La escuela como organización socieducativa, vigilante y preocupada por este tipo de cuestiones, puede y debe ejercer sobre las mismas una opción democrática, conquistando progresivamente, como decía más arriba, formas de autogobierno, pro­moviendo espacios para la toma de decisiones participativas desde la comunicación parcialmente libre y competente (Oakes y Sirotnik, 1986) de los miembros de la comunidad escolar que ha de asumir la capacidad y el compromiso de debatir, legitimar e ir realizando en sus estructuras, procesos y resultados una cultura compartida en torno a estos valores, así como en las creencias, formas de organización, relaciones y prácticas pedagógicas en que se manifiestan.

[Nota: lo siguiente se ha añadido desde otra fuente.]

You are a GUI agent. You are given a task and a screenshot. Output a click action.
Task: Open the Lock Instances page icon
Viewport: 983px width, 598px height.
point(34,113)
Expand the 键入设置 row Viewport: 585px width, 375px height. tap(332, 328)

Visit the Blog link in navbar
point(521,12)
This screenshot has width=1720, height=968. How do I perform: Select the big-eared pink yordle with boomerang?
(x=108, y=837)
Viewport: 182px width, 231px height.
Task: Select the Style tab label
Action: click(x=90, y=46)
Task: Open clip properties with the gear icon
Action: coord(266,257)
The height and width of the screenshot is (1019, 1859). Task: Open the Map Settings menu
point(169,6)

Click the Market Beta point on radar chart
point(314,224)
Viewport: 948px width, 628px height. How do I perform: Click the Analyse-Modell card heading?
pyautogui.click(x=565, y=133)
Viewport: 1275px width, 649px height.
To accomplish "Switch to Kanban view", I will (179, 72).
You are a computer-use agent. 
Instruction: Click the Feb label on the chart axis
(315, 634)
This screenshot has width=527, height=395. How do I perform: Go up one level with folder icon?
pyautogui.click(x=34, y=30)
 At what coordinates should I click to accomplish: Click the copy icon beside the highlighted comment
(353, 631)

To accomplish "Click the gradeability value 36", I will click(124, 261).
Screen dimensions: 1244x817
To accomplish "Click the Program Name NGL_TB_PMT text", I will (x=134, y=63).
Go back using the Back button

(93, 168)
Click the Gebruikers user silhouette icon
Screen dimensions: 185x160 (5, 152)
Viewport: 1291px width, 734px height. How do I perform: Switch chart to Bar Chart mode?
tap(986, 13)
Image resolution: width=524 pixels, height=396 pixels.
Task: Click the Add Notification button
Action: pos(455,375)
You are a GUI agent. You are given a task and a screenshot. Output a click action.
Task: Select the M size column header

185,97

De este modo, la conquista inter­na, que no la “donación o delegación administrativa”, de la democratización de la escuela, el intento de ir confor­mando relaciones fuertes y sostenidas de colaboración y comunicación, y la creación compartida por parte de los profesores y la comunidad escolar de los valores que deben fundamentar tanto sus decisiones organizativas como pedagógicas, pueden represen­tar excelentes plataformas para libe­rar de sinsentido muchos de sus rituales y “artefactos” formalistas (Proyectos de Centro, Planes, Memo­rias, coordinaciones vacías...) tantas veces vacíos de significado y perpe­tuadores de la ceremonia escolar de hacer algo distinto para dejar todo igual.

Una perspectiva de esta naturale­za, por lo tanto, puede ser la más adecuada para cuestionar y recons­truir estructuras que frecuentemente, siendo expresiones formales de democracia, como por ejemplo los Consejos Escolares, terminan operan­do como rituales simbólicos y caren­tes de los principios y procesos más dinámicos que debieran presidirlos. Estas coordenadas, asimismo, pueden y deben representar una opción que supere los caracteres reales de facha­da, formalidad y rutina no cuestinada que definen con frecuencia la natura­leza y las funciones de tantos Planes y Memorias de Centro, la coordinación meramente formal y referida sólo a los aspectos más irrelevantes de lo que las escuelas hacen y cómo lo hacen.

Una escuela, por lo tanto, que aspire a conquistar su propio espacio de resistencia en el senti­do que estoy sugiriendo; que preten­da reconstruir desde estos principios la educación y socialización que pro­mueve, ha de esforzarse, atenta a su propia historia, presente y contexto, en identificar cúales son los dominios concretos sobre los que debe ejercer su propio autogobierno, así como dilucidar desde dentro cómo promo­ver, críticamente, este tipo de valo­res.

Si realmente se aspira a construir un tipo de escuela que persiga y reali­ce una educación acorde con los valo­res democráticos, ella misma ha de ser por dentro democrática, ejercien­do una forma de poder compartido y colegiado para adoptar sus decisiones.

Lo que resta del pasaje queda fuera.